Roethlisberger also is off to the best start of his nine-year career. He enters the game ranked second in the NFL with a 109.2 quarterback efficiency rating. Only Atlanta's Matt Ryan (112.1) is higher.

Roethlisberger also has done a good job of protecting the football. Through three games, the 30-year-old has completed 82-of-120 passes (68.3 percent) for 904 yards and eight touchdowns against just one interception. Only Ryan (69.2 completion percentage) has been more accurate, and of the quarterbacks who have attempted at least 120 passes, Minnesota's Christian Ponder is the only who has yet to throw an interception.

"He does a lot of things well, but the one thing he does a great job with is that he extends plays," Eagles coach Andy Reid said. "He's very strong in the pocket, and he has mobility. He always keeps his eyes down the field. If you have that one quality that is a little different than some of the other quarterbacks, he keeps every play alive. As a secondary player, you better continue to cover your player until the play is history and it's over, or he's going to make you pay for it."

Roethlisberger hasn't been untouchable this season. A porous offensive line has surrendered nine sacks. But that total would be even higher if not for his size, strength and awareness.

If one of his receivers isn't immediately open, he has no qualms about waiting until someone breaks free, even if it means absorbing an extra hit or two.

"I have no intention of trying to extend a play; it just happens that way," Roethlisberger said in a phone interview. "It comes from not ever wanting to quit. I hate to quit on a play or on my team. I don't want to give up a sack and I'm always going to fight for extra yards. Sometimes it can demoralize a defense when you fight through a sack or you extend a play and pick up a first down. That's tough on a defense. But it's just never wanting to quit."

Roethlisberger seemingly is admired for his aggressive approach while Eagles quarterback Michael Vick is criticized for his dogged refusal to slide or throw the ball away at the first opportunity.

That may be because of his turnovers. Vick threw six interceptions and lost three fumbles in the Eagles' first three games. He was mistake-free in last Sunday's 19-17 victory over the New York Giants.

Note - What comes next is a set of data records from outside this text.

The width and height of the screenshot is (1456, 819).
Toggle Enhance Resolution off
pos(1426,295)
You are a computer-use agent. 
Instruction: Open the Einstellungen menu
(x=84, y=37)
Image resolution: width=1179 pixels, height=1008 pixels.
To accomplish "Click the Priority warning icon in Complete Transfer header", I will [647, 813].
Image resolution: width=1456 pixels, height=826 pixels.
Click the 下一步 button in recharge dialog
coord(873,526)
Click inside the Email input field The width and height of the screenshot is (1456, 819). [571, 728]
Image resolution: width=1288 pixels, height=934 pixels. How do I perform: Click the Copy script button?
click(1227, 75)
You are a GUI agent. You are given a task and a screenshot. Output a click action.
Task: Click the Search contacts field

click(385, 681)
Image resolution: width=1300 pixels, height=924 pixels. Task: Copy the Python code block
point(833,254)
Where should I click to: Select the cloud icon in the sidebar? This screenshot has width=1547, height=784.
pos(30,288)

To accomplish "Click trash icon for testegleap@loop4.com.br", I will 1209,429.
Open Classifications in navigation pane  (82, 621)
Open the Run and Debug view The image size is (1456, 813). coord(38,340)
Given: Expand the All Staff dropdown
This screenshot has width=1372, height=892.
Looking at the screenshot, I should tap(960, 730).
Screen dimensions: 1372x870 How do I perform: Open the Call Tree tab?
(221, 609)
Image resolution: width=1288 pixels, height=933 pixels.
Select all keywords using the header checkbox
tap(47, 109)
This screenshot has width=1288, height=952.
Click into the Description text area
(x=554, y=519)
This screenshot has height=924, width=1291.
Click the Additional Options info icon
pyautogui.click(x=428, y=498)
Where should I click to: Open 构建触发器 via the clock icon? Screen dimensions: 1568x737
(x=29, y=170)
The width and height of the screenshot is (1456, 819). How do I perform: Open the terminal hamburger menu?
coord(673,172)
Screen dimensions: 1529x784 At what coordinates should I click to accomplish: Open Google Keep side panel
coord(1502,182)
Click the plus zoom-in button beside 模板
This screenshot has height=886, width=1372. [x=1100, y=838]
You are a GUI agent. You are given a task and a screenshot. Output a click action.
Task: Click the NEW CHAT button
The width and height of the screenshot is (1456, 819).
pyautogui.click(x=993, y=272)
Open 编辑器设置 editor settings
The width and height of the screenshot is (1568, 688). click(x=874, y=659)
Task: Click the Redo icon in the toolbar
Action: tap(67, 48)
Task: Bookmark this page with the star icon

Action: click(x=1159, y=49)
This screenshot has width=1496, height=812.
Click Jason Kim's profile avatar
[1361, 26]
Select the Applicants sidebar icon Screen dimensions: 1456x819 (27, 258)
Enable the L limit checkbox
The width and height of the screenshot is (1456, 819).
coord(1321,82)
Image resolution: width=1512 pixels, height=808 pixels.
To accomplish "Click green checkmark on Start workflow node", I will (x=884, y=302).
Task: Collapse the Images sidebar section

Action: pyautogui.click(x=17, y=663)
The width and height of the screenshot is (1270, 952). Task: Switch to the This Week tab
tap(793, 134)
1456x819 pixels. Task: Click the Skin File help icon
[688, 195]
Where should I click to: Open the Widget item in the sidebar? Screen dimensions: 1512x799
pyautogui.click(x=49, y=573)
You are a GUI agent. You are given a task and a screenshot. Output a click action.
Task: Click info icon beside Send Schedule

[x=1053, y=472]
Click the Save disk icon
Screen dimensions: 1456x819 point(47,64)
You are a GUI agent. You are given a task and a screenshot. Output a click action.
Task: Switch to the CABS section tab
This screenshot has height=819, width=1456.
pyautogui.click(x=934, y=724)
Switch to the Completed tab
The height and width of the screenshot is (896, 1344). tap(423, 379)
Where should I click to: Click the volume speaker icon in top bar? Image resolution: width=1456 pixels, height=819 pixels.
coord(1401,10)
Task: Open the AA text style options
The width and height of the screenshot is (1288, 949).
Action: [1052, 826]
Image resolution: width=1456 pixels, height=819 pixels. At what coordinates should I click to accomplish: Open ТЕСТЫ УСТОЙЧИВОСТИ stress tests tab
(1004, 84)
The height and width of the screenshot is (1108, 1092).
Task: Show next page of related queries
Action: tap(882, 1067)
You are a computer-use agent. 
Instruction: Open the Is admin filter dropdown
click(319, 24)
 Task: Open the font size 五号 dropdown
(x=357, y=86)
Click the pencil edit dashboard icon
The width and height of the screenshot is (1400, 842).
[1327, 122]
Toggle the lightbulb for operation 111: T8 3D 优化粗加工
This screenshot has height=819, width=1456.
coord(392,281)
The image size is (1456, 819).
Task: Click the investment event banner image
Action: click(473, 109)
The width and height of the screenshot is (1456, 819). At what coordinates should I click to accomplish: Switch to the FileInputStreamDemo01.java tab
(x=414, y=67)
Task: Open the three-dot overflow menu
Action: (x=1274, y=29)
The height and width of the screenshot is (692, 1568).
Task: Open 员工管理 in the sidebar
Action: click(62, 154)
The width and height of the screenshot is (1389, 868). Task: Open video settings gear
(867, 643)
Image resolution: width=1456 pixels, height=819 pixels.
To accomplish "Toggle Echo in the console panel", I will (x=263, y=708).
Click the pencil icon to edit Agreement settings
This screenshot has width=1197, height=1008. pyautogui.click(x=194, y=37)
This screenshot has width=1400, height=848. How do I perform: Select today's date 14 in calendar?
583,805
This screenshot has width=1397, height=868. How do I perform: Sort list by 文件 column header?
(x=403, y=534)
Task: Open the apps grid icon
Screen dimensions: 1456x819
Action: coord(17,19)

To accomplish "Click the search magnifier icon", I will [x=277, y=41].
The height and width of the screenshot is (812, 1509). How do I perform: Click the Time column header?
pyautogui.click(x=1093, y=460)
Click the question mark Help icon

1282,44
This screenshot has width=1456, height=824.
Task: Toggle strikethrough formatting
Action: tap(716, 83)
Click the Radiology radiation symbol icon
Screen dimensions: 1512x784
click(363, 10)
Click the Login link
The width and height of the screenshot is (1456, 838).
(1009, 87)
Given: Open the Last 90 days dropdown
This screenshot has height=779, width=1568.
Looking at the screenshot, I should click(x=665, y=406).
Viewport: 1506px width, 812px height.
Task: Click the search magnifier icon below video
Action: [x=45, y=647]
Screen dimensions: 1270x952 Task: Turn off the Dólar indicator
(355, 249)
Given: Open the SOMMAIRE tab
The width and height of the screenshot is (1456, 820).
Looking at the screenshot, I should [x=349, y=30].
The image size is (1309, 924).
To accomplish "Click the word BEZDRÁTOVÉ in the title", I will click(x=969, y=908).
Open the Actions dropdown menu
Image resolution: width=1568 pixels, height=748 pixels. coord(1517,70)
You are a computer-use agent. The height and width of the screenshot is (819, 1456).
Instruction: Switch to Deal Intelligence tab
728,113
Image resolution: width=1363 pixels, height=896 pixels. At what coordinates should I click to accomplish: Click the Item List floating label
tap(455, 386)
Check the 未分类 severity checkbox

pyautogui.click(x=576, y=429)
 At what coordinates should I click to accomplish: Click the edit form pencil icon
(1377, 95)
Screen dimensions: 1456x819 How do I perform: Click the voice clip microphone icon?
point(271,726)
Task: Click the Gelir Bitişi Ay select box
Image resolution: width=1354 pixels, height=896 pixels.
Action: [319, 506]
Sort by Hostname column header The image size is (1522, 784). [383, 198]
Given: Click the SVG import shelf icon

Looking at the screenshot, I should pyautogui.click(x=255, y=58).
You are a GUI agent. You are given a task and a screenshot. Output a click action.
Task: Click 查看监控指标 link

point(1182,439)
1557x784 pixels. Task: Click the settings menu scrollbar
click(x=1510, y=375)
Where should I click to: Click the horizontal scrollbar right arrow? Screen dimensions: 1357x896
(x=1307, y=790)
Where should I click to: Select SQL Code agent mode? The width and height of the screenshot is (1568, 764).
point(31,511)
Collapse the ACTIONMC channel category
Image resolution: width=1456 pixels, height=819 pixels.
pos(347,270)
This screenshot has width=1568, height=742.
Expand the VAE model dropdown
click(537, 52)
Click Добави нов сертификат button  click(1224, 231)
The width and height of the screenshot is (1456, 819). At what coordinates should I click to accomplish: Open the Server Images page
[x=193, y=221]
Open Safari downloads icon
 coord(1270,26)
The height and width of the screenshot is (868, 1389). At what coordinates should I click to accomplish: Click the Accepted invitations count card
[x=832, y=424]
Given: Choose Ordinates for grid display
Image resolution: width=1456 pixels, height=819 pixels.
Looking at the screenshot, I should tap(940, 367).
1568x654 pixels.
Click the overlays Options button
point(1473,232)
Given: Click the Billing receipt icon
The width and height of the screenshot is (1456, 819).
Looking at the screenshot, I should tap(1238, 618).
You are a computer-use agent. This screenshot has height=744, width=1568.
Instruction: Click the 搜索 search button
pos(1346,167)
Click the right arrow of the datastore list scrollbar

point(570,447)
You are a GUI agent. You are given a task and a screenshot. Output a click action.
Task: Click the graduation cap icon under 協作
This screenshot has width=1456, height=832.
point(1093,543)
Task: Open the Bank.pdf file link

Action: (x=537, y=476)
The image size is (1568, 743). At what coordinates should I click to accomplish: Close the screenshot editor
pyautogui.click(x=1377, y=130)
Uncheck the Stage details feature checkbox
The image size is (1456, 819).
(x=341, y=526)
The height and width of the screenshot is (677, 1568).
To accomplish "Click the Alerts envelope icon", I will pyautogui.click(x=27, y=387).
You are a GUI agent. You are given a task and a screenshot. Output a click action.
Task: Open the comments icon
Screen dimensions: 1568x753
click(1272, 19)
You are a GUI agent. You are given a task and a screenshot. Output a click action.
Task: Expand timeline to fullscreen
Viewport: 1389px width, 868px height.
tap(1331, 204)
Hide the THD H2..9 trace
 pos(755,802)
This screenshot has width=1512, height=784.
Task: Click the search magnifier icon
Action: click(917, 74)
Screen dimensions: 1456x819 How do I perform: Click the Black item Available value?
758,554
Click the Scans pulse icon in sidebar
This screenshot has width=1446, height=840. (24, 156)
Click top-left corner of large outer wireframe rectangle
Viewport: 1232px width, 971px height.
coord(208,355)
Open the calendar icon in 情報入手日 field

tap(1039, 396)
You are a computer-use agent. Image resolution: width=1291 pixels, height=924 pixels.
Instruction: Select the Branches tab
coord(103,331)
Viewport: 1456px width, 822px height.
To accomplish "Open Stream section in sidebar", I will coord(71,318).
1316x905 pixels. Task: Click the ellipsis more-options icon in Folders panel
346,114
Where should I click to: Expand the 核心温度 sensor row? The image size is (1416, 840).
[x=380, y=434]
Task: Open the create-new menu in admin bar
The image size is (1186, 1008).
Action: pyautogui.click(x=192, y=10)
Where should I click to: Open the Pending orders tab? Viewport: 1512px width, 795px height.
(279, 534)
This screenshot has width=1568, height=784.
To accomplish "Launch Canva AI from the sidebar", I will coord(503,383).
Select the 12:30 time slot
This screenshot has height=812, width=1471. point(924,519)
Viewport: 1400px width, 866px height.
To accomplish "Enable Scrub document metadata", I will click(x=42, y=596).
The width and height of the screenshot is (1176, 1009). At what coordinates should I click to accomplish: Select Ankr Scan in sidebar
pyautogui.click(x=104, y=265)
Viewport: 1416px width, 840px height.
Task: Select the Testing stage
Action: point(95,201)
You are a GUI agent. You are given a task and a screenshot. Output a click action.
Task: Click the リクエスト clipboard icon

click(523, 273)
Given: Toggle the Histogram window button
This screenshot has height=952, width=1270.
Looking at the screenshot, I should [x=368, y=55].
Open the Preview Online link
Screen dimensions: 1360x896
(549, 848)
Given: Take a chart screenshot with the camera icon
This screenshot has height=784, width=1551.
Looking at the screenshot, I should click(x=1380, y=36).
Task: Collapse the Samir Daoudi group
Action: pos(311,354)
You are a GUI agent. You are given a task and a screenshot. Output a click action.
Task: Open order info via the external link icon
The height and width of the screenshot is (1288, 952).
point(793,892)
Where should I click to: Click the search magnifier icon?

"Sometimes you just get in situations where you just try to force things and make things happen," Vick said. "Sometimes that can be kryptonite for a quarterback, when you know you can get it done and you try so hard you don't let it come naturally. Sometimes it can hurt you. You get into a groove, you learn to play within the system and just try to do that over and over again."

The Eagles' defense will try to break out of a minislump with its pass rush against the Steelers. One year after tying for the league lead with 50 sacks, the Eagles had just seven in their first four games, including none against the Giants' Eli Manning.

All they have to do is find a way to tackle Roethlisberger.

"Getting him down is not going to be easy," Eagles rookie linebacker Mychal Kendricks said. "That's a big dude."

Extra points: Linebacker Akeem Jordan (strained hamstring) will not play against the Steelers. Jamar Chaney will make his second straight start at weakside linebacker. ... Safety Colt Anderson (hyperxtended knee), guard/tackle King Dunlap (strained hamstring) and defensive tackle Derek Landri (knee inflammation) are questionable. Anderson and Landri are expected to play. Demetress Bell likely will start at left tackle in place of Dunlap again. ... Wide receiver Riley Cooper (broken collarbone) might make his season debut.